ACOs that lower costs while meeting performance standards on quality and patient satisfaction will share in the savings. Patient and provider participation is purely voluntary -- so far.
Three experts, Clayton Christensen, Jeffrey Flier, and Vineeta Vijayaraghavan, writing in the Wall Street Journal (February 19, 2013) claim that, because the concept is based on flawed assumptions about economic and personal behavior, ACOs will not deliver their touted improvements in cost, quality, and access.
First, they say, doctors whose attitudes have been shaped by decades of complicated interdependencies with hospitals, insurance plans, and colleagues will find it difficult to change their approaches to treating patients, to reconcile cost reduction with appropriate medicine. For example, as part of an ACO, they will have to rely strictly on evidence-based protocols in making decisions regarding such matters as medication and surgery.

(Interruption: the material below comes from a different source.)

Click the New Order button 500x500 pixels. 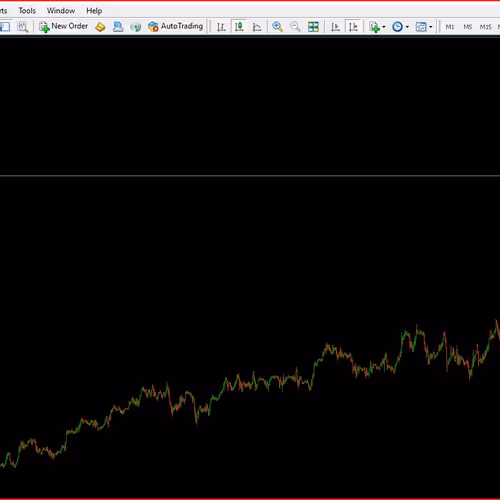63,26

Second, quality-of-care improvements are possible only with patient cooperation and engagement, which may not always be forthcoming. Wary of the 1990's backlash against HMO's because of their gatekeeper role, ACOs will allow Medicare patients freedom of choice, but will be granted no means -- such as discounts or preferential pricing -- to steer them to the most effective providers. ACOs will continue to be held accountable for patients who don't comply with recommended treatment or lifestyle changes, and even for those who refuse to share their claims data or medical history.
Third, early returns from thirty-two pilot Medicare Pioneer ACOs, the most advanced ones operating, have been disappointing. Even if they should achieve their full desired impact, the Congressional Budget Office estimates an annual savings of $220 million in a total Medicare budget of $468 billion. When the results of outlying commercial and Medicare ACOs are added to the mix, reductions in overall health care spending are no more substantive.
Posting thirty million to the insurance rolls, prohibiting pre-existing conditions as grounds for denial, limiting co-pays for preventive care, ending annual or lifetime payout caps -- these are certainly admirable goals for a nation which values the physical, emotional, and mental well-being of all its citizens. Any person so brazen as to protest them would undoubtedly be denounced as an insensitive curmudgeon.
But even the most compassionate observer is tempted to vent his rage and frustration.
Because the missed opportunity -- and tragic failure -- of the Patient Protection and Affordable Care Act is that, rather than bending the accelerating cost curve of health care, our most dire problem, it has only steepened it, as evidenced by recently reported trends in higher insurance premiums, a function, of course, of expanded coverage. Individuals, taxpayers, and employers will continue to pay the price and suffer under the weight of a distorted system none of them can afford.
And with each passing day more and more of them will be prompted to pose the same question as Brill: What's the benefit of universal wellness if the medical bills end up killing us all?